If exchanges gain a certain level of scale, like Google did in online advertising, brand money could start to directly flow into their businesses, and that would threaten agencies’ media buy margins.
But Bell thinks that the «people spending the money have ambivalence about whether algorithms should be in control of [media buying].»
From publishers’ perspective, the main advantage of exchanges is their efficiency. Generally speaking, they provide greater price transparency, scalability, and liquidity.
It is important to note that mobile ad networks and exchanges aren’t playing a zero sum game. The rise of one doesn’t necessarily preclude the other’s existence. For example, exchanges sometimes act as «aggregators» of publisher inventory, which they then wholesale on to the networks, according to Collins of Joule. That’s why many ad networks have the same inventory.
Bell thinks that exchanges will phase out the prevalence of software development kits (SDKs), which have been the focus of the mobile ad industry for the past three to four years. The SDKs are lines of code that developers and publishers drop into their apps in order to plug into ad networks’ systems.
Large mobile ad networks, like Millennial Media, have garnered large install bases for their SDKs. However, if publishers want to pit multiple ad networks against each other, they need to install multiple SDKs. Additionally, many publishers opt to include the SDK of an independent app analytics company, like Flurry. Supporting multiple SDKs can quickly become an engineering headache.
Exchanges can vastly simplify this process by offering a single SDK. Through an exchange’s SDK, publishers are able to offer ad impressions to multiple networks simultaneously. Bell’s hope is that this streamlined process will convince developers not to view the mobile ad ecosystem as cumbersome.
There are two types of formats for exchanges, often working in tandem: mediation and real-time bidding (RTB).
Mobile advertising mediation combines human and technical considerations. The publisher and the exchange work together to tweak goals and set the framework for how ads are placed on their site.
For example, they can set parameters by price, ad format, number of ads, location, what kind of advertiser they want, etc. They can parse out a certain percentage of impressions to various networks, block off inventory for their own promotions, or auction impressions on a sequential basis, where the high bidder gets first crack at the next impression.
Velti’s mobile ad exchange, brought over with the Mobclix acquisition, is an example of an exchange that uses mediation to work with publishers and developers (it also has a real-time bidding platform).
Velti gives clients an SDK they drop into their apps, which connects them into analytics and plugs them into 60 ad networks. Currently, over 35,000 apps use the SDK.
Nexage is an example of a real-time bidding (RTB) mobile ad exchange. RTB allows market participants to instantaneously bid on individual impressions targeted by location, platform, device, or other criteria. Milligan, CMO at Nexage, says there can be as many as 500 million auctions per day on Nexage’s exchange.
Jumptap’s Bell says real-time bidding — also called algorithmic buying — will rush into mobile at some point, but it is still reasonably small. He estimates that it is currently no greater than five or 10 percent of the bidded mobile advertising market, but added he wouldn’t be surprised if it grew to 30 percent or more in a few years time.
Mobile Ad Agencies and Mobile Marketing
One of the gripes you often hear around the mobile ad industry is that agencies don’t get it. According to the U.K.’s Association of Online Publishers, 55 percent of publishers blamed «agencies’ attitude» for low mobile ad revenues.

• [RECORDED INFORMATION]:
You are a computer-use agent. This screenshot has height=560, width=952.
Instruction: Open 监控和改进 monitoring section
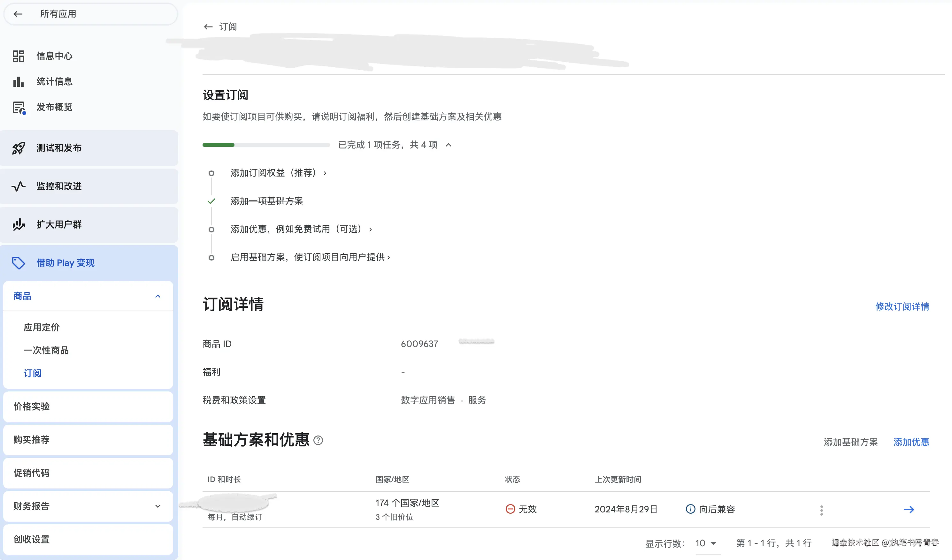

• [TASKS]:
A. According to the mobile ad exchanges text, how many apps currently use Velti's SDK?
B. Please give everything in the mobile ad exchanges text from "Mobile advertising mediation" down to "on their site." again, updated so that "considerations" becomes "factors".
The lines above aren't needed here.

• [FINAL RESULTS]:
A. Over 35,000 apps.

B.
Mobile advertising mediation combines human and technical factors. The publisher and the exchange work together to tweak goals and set the framework for how ads are placed on their site.